The conversation moved on to ‘money’. Simon firmly believes that if he has money, he will be happy. I don’t think it has crossed his mind that there are flaws in that thinking. Of course, I understand and agree that one needs money to live, to pay bills, to have a roof over one’s head, clothes and to be able to put food on the table and it is better to be ill with money than in poverty. I appreciate that money affords those who have it choice but I asked him if he has ever wondered why it might be that many people who aspire to great riches, who, for example, want to get to Hollywood, to be wealthy movie stars, why, when they get there, they are disillusioned and run off to see the Dalai Lama. He just looked at me, expressionless.
I don’t regard myself as having a lot of money but I appreciate that, relative to him, Simon doubtless sees me as immensely privileged, that, relative to him, I come from a different world. I’m pretty sure that he was thinking, “it’s easy for you to say – if you knew the poverty I know, you’d think the way I do”: he’s probably right.
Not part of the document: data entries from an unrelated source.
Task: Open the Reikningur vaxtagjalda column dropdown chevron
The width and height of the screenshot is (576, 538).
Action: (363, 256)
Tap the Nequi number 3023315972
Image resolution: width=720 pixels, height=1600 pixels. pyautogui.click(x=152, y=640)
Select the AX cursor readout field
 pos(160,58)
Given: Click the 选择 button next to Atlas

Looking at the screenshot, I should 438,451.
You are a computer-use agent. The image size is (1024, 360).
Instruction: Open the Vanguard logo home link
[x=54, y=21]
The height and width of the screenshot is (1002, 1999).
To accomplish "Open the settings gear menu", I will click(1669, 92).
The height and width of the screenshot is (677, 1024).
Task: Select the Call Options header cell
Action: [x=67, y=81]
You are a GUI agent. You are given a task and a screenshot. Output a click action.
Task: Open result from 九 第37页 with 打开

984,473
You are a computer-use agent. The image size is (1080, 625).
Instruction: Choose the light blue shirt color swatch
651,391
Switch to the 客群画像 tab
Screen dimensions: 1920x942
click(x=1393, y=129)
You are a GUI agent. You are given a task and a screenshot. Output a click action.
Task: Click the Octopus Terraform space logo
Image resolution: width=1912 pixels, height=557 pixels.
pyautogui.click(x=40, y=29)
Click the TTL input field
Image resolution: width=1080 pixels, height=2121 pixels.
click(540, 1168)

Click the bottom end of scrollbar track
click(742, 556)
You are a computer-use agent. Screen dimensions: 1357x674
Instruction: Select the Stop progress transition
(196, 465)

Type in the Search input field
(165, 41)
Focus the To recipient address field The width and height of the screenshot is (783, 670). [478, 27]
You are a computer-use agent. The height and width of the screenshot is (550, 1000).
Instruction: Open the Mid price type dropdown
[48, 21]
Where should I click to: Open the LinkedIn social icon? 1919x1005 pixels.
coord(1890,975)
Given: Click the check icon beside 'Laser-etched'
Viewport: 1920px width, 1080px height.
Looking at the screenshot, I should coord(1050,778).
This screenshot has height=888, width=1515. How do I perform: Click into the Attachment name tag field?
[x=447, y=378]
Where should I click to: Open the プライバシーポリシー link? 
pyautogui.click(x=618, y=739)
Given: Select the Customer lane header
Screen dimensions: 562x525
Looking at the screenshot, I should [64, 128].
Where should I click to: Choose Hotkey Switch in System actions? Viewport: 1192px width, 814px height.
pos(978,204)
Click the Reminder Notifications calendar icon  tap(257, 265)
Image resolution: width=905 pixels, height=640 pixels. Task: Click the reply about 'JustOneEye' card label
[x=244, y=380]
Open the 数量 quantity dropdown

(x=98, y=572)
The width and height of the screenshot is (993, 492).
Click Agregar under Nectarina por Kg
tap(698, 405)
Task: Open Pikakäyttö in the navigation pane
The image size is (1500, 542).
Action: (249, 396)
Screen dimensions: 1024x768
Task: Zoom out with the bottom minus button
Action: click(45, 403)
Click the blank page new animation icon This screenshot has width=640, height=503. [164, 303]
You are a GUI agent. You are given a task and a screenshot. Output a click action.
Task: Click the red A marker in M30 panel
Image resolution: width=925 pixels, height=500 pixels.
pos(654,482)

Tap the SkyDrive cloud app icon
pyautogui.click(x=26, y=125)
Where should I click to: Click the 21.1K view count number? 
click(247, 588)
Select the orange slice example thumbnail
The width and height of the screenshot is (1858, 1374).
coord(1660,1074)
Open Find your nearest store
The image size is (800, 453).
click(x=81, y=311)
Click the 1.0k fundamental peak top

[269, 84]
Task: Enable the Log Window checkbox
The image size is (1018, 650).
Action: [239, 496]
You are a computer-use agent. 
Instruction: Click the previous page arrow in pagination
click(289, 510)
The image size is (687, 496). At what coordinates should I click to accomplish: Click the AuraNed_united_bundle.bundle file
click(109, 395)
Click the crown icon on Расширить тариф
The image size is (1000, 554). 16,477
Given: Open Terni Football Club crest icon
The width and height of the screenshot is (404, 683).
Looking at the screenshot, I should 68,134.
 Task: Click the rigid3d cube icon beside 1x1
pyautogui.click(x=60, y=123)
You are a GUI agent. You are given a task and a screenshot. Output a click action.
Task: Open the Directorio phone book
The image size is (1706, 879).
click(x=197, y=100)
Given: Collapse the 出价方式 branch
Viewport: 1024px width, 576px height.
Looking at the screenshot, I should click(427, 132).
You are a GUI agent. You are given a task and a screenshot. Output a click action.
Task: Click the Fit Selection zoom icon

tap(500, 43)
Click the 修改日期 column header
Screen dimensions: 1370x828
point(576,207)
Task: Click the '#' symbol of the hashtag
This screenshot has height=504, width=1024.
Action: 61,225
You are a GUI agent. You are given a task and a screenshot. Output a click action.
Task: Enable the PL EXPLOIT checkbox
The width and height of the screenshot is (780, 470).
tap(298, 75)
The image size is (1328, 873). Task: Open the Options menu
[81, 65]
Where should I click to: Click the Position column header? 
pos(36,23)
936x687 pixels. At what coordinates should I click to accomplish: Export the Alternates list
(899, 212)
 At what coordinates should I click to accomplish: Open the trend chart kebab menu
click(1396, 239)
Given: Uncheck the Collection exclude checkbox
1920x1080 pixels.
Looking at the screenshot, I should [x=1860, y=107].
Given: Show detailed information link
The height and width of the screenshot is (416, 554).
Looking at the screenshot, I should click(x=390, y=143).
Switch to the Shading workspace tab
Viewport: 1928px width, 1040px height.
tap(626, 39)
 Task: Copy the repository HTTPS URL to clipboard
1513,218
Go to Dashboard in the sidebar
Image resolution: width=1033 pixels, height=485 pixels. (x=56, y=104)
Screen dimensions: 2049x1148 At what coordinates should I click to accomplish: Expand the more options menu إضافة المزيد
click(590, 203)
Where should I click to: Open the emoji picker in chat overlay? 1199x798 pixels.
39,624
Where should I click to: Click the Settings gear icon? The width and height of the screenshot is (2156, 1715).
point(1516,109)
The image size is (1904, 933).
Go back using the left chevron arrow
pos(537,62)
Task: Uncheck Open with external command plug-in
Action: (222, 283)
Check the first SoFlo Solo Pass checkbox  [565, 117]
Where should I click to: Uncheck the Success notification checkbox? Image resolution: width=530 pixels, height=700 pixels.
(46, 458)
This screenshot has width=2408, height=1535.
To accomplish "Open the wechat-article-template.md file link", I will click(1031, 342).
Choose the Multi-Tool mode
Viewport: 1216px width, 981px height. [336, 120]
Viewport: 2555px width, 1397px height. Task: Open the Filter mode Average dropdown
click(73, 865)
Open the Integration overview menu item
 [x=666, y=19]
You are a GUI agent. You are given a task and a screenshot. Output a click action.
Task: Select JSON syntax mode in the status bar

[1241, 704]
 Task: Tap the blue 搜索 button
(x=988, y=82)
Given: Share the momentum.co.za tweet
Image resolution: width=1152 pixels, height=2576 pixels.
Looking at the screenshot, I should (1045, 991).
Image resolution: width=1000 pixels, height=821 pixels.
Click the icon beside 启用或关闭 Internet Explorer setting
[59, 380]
All I could do was tell him that his hopes and dreams, his aspirations to lift himself out of poverty, to have some money, there is nothing whatsoever wrong with it, nothing at all. I told him that there’s nothing wrong in wanting money, and the security that goes with it, nothing wrong with wanting a beautiful house, a Ferrari, great clothes, holidays BUT that money must never be his god. I told him that if all he aspires to is making a million pounds, he’ll never be happy, that when he makes that million, he’ll want more, and then more and more and more, that he’ll never be satisfied, that he’ll always be chasing…that it will never be enough. I told him that true joy comes from within, that he has to look to – into – his soul if he wants true, genuine, authentic peace of mind.
I guess the fact that Simon is in his early 30’s, not, like me, in his early 50’s, that that also explains the difference in our thinking but I do think that it principally relates to his having only known poverty and having, understandably, focused on money all of his life as the key to his future happiness. I sincerely hope that a lot is being done in India, and in other societies in which money is seen as the key to happiness, that a lot is being done to raise awareness of depression and mental illness, that more and more people come to appreciate that clinical depression is an illness and that those who suffer from and with it cannot just “pull themselves together”.